Childhood obesity is on the rise. More than 340 million children and adolescents aged 5-19 are overweight or obese globally. The CDC reported that 1 in 5 school-age children and teens aged 6-19 in the U.S are obese. The most common causes of childhood obesity include lack of physical activity, unhealthy eating habits, and certain medical conditions. But, a new study suggested that going to bed at a particular time might increase childhood obesity.

The researchers at the Karolinska Institute in Sweden conveyed that parents should focus on maintaining a regular routine for meals as well as bedtimes.

The study included 107 children in Sweden out of which 64 of them had a parent who classified as overweight or obese. Their weight, height and waist circumference were monitored from ages 1-6. They all had similar measurements at the beginning of the study. Their sleep was also tracked using a wearable device.

The findings of the study revealed that children who had the habit of sleeping late, specifically past 9 p.m., had a wider waist circumference and a higher BMI by the end of the study.

"This late bedtime was one factor that really stood out.
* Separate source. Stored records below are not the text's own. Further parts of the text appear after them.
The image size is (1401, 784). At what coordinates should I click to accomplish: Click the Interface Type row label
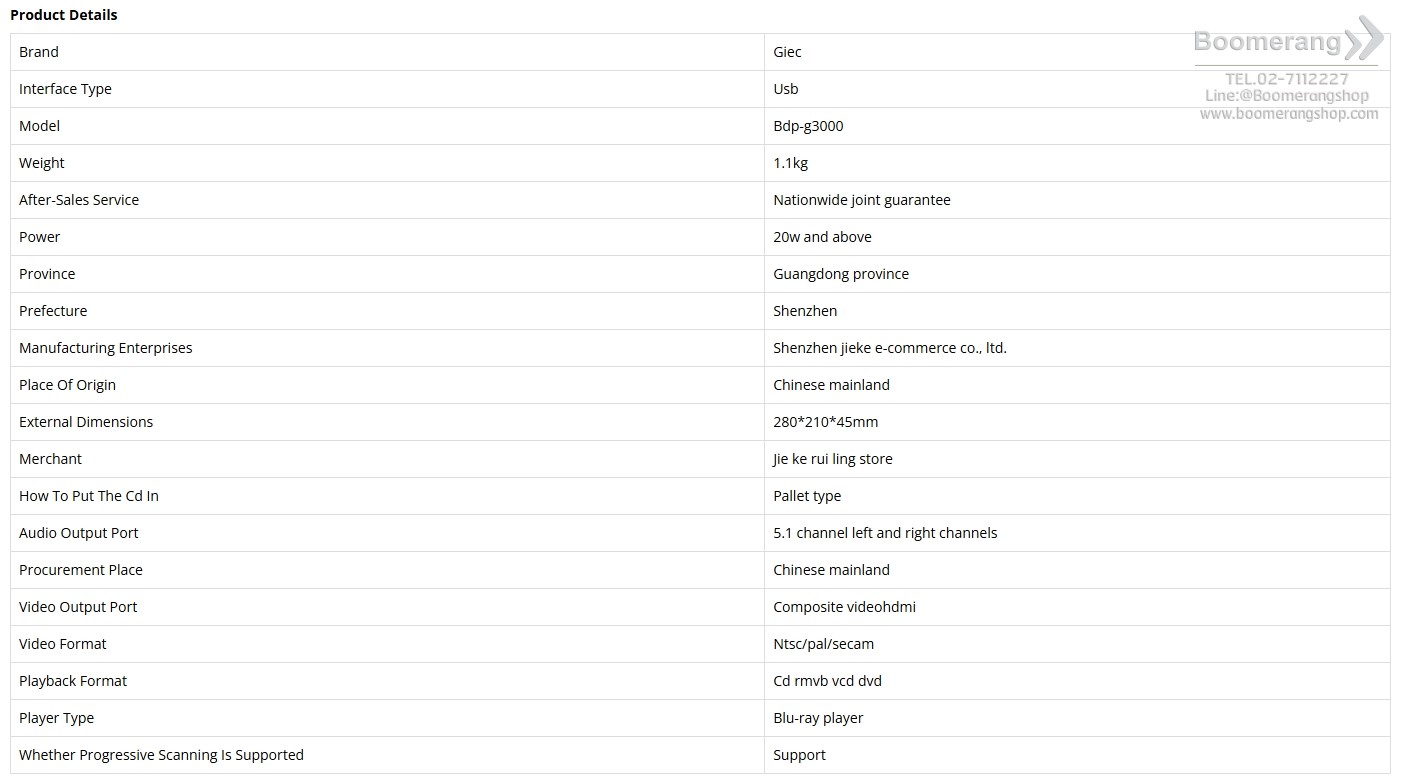click(65, 89)
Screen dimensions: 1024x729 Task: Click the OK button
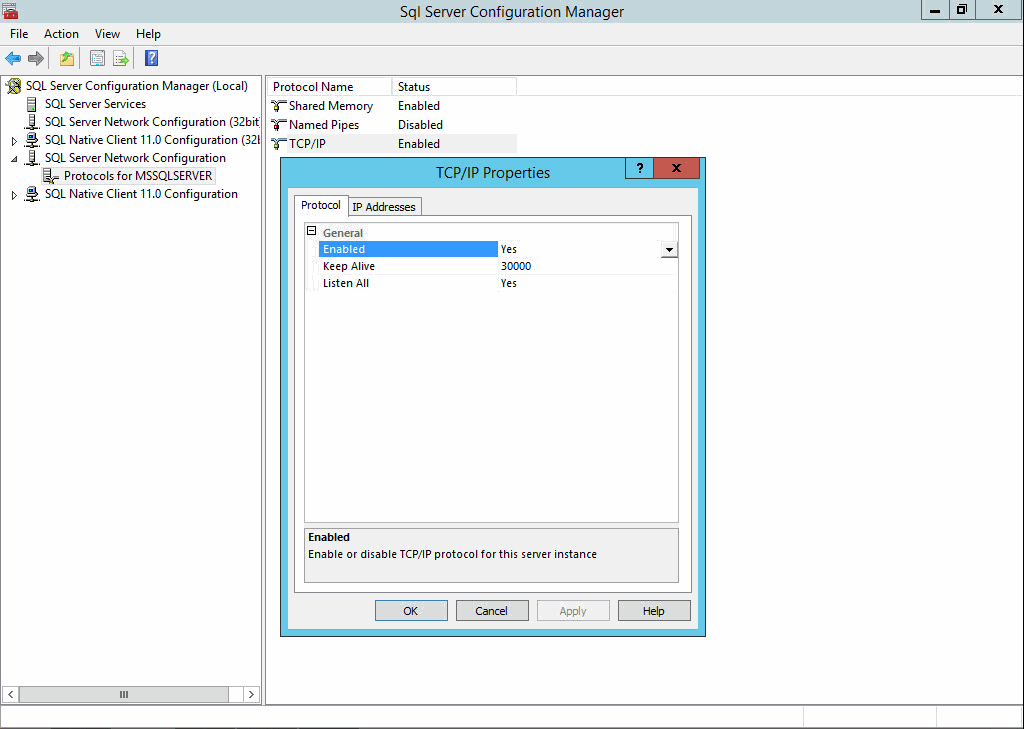[411, 611]
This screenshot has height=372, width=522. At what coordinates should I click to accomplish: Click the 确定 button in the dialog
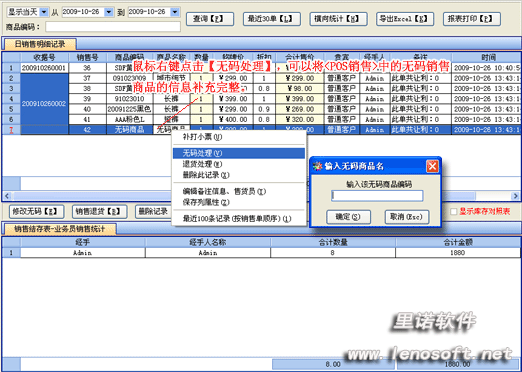(x=348, y=217)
It was associated with increased weight," CNN Health quoted the study’s lead author Dr. Claude Marcus, a professor of pediatrics. "However, what we can see is [only] an association. If you put your kids to bed earlier, would it change anything? That's something we don't know," he added.
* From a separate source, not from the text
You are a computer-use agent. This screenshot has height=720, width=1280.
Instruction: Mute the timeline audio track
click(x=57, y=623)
The authors opined that staying up after 9 p.m could be a sign of overall lifestyle that increases a child’s risk of being overweight/obese. They also noted that children’s bedtimes varied widely around the world -- with kids in some parts of Asia and Spain habitually stayed up much later than 9 p.m.

They highlight the fact that obesity and inadequate sleep might be due to other influences including inadequate physical activity, excess screen time or less vigilance about healthy habits.

The only limitation of the study was that it included a very small group of children. However, they were still able to objectively measure sleep characteristics via wearable devices rather than relying on the information from children and their parents which can often be unreliable.